Michael A. Smith writes:
It seems to me that obj.encode("json") and str.decode("json"), for example, would be a powerful feature,
This idea comes up a lot in various forms. The most popular lately is an optional __json__ dunder, which really would avoid the complication of working with custom JSONEncoders. That hasn't got a lot of takeup, though. Perhaps we could broaden the appeal by generalizing it to obj.__serialize__(protocol='json'), but that looks like overengineering to me. I think tying it to the codecs registry is probably going to get a lot of pushback, at least when you get to the point where you're discussing with the senior core devs. In Python terms like "codec" and methods like .encode and .decode are very deliberately tied to character encodings. In Python 2 there were "transcodings" like gzip, rarely used, discarded in Python 3, and not missed.

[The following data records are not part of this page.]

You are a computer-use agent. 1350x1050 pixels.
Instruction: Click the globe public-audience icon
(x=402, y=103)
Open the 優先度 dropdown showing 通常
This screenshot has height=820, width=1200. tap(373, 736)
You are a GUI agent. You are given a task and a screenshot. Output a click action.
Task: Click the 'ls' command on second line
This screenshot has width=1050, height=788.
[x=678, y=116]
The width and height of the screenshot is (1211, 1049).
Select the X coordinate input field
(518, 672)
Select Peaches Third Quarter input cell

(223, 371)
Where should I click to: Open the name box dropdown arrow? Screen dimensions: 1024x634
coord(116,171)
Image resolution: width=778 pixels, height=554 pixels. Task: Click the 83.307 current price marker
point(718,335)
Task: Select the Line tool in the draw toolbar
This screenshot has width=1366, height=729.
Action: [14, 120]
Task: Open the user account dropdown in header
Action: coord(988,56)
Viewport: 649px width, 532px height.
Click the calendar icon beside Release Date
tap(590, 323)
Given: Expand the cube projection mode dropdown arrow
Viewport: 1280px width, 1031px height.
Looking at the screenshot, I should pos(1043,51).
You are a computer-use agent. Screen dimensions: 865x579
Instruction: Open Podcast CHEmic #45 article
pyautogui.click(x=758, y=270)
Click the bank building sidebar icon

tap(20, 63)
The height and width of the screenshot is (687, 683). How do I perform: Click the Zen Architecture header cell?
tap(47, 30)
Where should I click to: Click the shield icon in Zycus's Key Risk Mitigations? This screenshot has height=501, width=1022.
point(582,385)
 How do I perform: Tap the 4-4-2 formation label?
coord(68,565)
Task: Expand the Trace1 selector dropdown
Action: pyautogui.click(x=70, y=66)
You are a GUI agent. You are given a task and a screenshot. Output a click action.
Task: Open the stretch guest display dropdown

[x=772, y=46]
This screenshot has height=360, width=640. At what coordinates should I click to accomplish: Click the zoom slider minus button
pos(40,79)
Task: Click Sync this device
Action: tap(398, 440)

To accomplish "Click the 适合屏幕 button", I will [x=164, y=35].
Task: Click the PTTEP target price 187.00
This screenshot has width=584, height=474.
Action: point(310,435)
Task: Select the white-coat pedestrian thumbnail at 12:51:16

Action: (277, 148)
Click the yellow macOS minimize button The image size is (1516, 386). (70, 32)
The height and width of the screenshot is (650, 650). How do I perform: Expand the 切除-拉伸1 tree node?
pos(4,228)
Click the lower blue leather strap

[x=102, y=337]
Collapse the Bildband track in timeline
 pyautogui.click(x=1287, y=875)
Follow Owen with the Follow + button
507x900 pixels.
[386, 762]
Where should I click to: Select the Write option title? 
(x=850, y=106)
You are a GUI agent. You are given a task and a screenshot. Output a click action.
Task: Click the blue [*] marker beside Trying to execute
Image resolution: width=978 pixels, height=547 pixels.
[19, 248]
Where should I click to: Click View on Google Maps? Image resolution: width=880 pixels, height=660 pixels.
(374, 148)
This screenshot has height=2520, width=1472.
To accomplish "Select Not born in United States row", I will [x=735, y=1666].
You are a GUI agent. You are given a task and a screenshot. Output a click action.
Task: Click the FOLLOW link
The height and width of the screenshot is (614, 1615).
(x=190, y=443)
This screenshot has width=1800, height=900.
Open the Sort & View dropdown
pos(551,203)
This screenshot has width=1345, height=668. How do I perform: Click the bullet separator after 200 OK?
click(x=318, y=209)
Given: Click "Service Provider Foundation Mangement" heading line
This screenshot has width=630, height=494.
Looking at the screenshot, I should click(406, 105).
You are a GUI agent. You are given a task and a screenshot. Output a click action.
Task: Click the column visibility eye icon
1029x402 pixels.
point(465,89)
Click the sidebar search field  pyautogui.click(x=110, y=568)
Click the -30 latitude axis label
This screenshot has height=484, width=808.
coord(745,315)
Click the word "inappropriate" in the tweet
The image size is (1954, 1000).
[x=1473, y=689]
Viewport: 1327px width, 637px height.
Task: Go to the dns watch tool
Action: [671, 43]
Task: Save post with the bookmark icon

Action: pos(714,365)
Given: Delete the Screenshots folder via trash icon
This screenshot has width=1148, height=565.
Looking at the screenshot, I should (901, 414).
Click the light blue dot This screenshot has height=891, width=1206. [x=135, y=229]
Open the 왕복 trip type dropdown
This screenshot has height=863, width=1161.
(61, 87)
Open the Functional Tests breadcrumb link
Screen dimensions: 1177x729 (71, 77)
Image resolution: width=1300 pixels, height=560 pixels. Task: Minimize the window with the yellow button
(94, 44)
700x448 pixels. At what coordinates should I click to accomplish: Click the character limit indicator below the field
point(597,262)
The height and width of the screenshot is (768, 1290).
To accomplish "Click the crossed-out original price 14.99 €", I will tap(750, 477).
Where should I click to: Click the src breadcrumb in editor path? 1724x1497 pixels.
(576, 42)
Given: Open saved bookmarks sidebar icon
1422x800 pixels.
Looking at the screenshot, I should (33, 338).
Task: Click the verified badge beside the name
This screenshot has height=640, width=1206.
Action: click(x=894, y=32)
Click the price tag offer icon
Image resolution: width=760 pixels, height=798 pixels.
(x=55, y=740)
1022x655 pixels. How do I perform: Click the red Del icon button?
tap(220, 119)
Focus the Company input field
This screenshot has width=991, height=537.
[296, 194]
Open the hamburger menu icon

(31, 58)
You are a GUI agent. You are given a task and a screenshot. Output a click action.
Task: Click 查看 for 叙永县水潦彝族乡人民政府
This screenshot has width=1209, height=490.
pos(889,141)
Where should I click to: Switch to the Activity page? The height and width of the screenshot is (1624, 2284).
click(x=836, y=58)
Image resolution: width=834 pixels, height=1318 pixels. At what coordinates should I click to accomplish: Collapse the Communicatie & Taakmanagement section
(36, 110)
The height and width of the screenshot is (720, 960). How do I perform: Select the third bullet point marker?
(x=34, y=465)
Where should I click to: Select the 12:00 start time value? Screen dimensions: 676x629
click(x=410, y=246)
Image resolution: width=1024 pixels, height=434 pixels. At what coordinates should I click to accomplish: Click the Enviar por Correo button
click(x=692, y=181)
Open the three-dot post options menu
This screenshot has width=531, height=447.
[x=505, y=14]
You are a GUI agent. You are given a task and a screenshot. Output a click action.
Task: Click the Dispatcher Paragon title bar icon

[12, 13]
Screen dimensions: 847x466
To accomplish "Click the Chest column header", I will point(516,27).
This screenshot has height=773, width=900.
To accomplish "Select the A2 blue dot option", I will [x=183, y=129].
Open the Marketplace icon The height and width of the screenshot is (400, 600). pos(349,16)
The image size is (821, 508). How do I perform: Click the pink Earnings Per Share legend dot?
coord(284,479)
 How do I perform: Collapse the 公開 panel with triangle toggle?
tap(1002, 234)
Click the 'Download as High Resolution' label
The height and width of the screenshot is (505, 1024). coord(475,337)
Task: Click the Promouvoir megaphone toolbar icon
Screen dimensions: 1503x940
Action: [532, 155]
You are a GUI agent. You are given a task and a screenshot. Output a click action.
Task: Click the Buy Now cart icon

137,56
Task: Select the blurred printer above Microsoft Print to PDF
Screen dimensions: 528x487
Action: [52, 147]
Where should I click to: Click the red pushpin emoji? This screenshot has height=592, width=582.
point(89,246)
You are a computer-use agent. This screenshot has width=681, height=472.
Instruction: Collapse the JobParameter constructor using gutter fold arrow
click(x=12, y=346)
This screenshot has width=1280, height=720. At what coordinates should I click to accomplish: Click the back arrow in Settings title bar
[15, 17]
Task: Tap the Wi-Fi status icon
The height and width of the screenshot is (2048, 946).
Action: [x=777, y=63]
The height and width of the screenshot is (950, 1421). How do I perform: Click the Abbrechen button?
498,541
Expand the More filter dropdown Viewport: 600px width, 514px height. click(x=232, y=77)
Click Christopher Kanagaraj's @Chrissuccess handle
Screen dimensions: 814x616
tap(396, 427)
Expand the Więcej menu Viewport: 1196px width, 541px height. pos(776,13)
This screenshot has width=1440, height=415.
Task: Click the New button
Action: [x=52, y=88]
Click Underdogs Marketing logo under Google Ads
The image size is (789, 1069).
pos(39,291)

Right now, if I want to json.dumps a MappingProxyType, I believe I have to pass a custom JSONEncoder to json.dumps explicitly every time I call it.
That's exactly the kind of thing we have 'def' for though.
But I think I should be able to register one, and then just call thing.encode('json').
Think your MappingProxyType example through. It's going to be a lot more complicated than "register and just call", I think.
I could call codecs.encode(thing, 'json'), but I think maybe I shouldn't have to import codecs or json into my modules to do this.
That will never fly, I think. Text encoding is privileged in the open builtin and on str and bytes because every single Python program must do it (the source is *always* bytes and *always* has to be decoded to text), and because *only* text and bytes need .encode and .decode respectively.